La cosa grave, si legge sempre nella relazione della Corte dei Conti europea, è che «la Commissione non ha valutato sistematicamente la ragionevolezza dei costi dei progetti. Per quasi tutti i progetti inclusi nel campione della Corte, non vi erano elementi comprovanti che la Commissione o le delegazioni dell’Ue avessero analizzato il bilancio del progetto in modo dettagliato. Inoltre, la Commissione non ha comparato costi simili tra progetti differenti, né ha proceduto a calcolare il costo per beneficiario». Peggio: «La Commissione non ha effettuato controlli durante l’attuazione dei progetti per verificare la ragionevolezza dei costi». Durante le visite in loco, la Corte dei Conti «ha rilevato alcuni casi di discrepanze tra i dati contenuti nelle relazioni sullo stato di avanzamento e la situazione effettiva sul campo. Ad esempio, per il progetto 1 in Kenya, la relazione finale elenca come beneficiario un’impresa specifica. Però è emerso che il beneficiario effettivo del sostegno era un’altra azienda. Inoltre, per il progetto 6 in Kenya, la relazione sullo stato di avanzamento del progetto indicava che una diga di sabbia prevista avrebbe dovuto servire 2.000 famiglie in condizioni normali e fino a 7.000 famiglie durante i picchi di siccità». In realtà a beneficiarne direttamente sono state «200 famiglie».

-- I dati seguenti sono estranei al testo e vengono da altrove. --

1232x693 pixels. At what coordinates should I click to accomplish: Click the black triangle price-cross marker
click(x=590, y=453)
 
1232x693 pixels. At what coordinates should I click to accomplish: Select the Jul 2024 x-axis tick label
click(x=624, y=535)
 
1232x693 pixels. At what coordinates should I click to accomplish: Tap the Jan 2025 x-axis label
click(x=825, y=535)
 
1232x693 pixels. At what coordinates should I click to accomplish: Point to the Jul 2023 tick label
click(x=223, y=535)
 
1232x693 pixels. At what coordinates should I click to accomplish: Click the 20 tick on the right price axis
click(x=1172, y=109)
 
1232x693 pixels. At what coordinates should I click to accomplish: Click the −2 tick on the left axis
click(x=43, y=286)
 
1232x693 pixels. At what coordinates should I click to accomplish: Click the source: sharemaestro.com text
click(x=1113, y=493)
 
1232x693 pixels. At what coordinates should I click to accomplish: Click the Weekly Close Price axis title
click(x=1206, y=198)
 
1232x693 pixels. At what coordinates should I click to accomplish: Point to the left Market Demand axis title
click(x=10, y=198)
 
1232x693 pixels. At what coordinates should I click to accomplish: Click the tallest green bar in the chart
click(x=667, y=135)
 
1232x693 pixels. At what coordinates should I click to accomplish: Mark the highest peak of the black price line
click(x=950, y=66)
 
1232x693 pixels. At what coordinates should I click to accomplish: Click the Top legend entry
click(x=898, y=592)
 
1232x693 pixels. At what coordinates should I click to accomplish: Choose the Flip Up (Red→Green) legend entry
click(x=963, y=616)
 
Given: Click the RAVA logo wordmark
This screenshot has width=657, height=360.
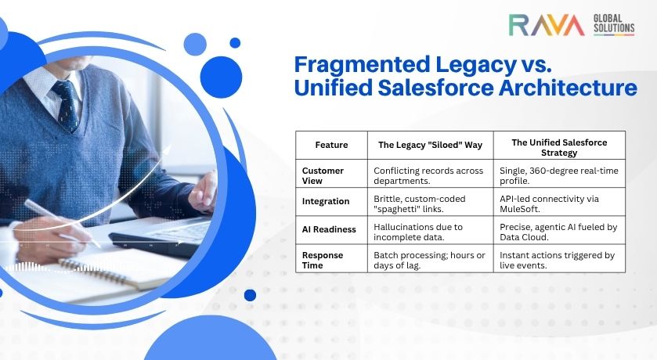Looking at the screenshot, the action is (x=547, y=25).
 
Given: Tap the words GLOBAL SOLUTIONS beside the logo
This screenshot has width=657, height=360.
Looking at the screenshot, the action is (x=614, y=23).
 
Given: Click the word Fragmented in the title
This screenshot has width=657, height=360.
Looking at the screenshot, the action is (x=363, y=65).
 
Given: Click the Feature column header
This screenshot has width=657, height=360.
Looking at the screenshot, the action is (x=331, y=145).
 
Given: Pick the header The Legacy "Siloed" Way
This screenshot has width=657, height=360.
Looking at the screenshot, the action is (x=431, y=145).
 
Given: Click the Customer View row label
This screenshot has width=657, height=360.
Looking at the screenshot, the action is (x=323, y=176).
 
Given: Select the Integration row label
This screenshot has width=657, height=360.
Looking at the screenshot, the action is (x=326, y=201).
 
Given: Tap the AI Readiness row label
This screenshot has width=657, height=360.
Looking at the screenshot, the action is (x=329, y=229).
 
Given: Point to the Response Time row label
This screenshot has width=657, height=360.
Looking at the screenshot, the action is (x=322, y=261).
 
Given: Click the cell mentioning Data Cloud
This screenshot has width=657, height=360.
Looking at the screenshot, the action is (x=558, y=232).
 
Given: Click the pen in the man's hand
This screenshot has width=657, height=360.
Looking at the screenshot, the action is (x=62, y=223).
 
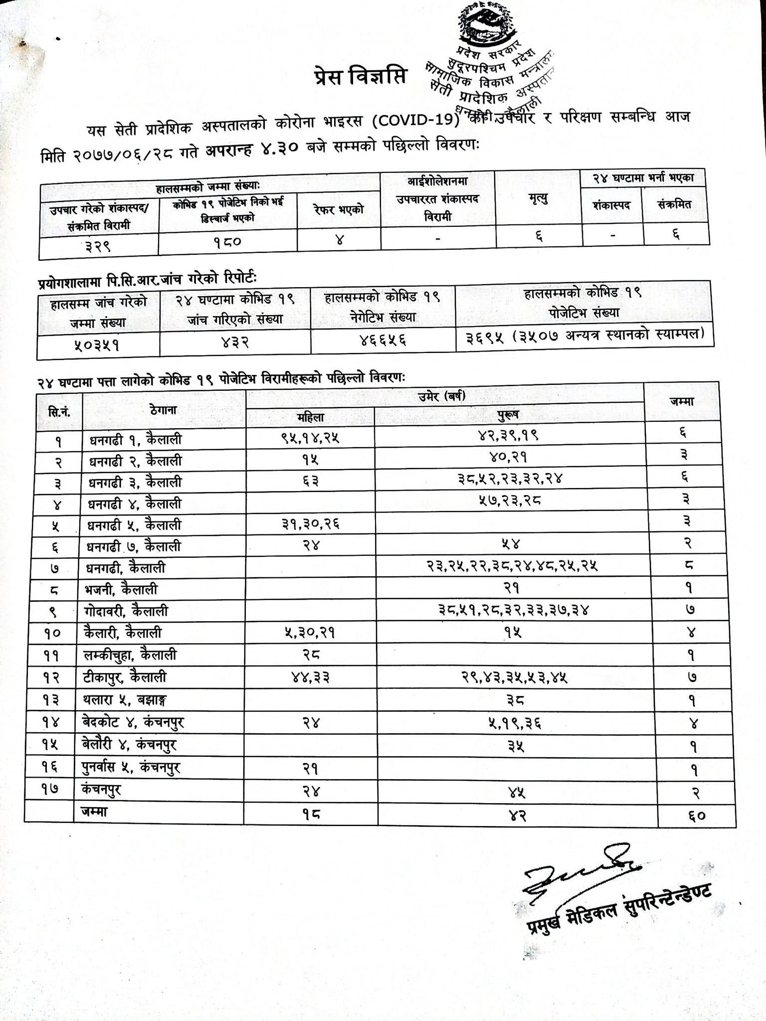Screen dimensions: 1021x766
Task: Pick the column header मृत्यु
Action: pyautogui.click(x=538, y=199)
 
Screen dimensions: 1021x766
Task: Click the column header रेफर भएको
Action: pyautogui.click(x=339, y=209)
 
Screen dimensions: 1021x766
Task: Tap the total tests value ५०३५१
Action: pyautogui.click(x=97, y=345)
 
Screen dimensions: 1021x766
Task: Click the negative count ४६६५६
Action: pyautogui.click(x=383, y=340)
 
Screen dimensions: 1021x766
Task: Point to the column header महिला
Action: pyautogui.click(x=310, y=418)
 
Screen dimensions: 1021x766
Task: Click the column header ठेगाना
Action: pyautogui.click(x=163, y=410)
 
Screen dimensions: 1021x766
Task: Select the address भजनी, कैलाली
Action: pyautogui.click(x=121, y=590)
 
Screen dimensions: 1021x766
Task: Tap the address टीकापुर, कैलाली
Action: pyautogui.click(x=125, y=677)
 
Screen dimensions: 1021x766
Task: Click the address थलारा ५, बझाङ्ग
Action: pyautogui.click(x=125, y=699)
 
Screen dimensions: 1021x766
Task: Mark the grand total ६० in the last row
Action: pyautogui.click(x=697, y=816)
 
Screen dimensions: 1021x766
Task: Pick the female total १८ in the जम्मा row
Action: pyautogui.click(x=311, y=814)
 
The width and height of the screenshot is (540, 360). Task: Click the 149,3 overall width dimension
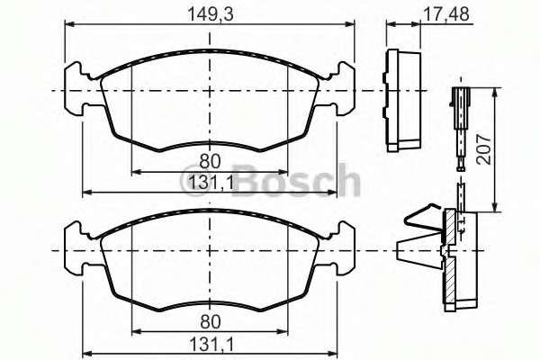click(209, 13)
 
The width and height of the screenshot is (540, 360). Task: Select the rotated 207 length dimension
click(509, 149)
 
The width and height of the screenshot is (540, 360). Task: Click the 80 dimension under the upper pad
click(209, 162)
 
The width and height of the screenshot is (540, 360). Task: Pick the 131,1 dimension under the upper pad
click(209, 183)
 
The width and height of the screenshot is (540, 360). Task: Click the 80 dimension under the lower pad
click(209, 320)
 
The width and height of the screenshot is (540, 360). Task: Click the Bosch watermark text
click(297, 182)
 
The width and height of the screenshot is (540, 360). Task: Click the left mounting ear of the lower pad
click(81, 249)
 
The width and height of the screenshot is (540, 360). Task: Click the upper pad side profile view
click(404, 99)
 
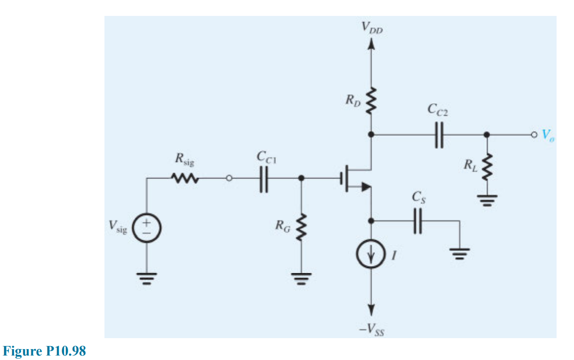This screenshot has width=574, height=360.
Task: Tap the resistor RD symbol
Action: [x=371, y=102]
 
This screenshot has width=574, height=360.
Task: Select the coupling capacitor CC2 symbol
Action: [x=438, y=135]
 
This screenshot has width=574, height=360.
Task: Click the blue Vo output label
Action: [x=548, y=134]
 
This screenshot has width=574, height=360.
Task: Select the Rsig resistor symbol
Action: [x=186, y=178]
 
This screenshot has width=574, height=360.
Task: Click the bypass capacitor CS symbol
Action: [x=418, y=220]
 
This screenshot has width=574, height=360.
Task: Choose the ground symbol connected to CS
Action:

Tanti soldi e zero controlli cos’hanno prodotto? Sprechi. «In Kenya gli auditor della Corte hanno visitato la sala informatica del centro di formazione agraria di Waruhiu e hanno ispezionato alcune delle attrezzature fornite tramite il progetto, tra cui 13 computer. Molti di questi non avevano un collegamento a Internet e non funzionavano». Mentre in Etiopia si è «riscontrato che una motocicletta acquistata nell’ambito del progetto era rimasta inutilizzata e che in un autocarro i pneumatici erano consumati a tal punto da non poter più assicurare una guida in sicurezza». Infine, sempre in Etiopia, alcuni beni acquistati non erano stati utilizzati. «Si trattava di due televisori a schermo piatto, un computer da tavolo e un piccolo generatore. Nell’ambito dello stesso progetto, una scuola ha ricevuto un serbatoio idrico nonostante ne avesse già uno. Infine, la popolazione locale non disponeva dei soldi per riempirlo d’acqua».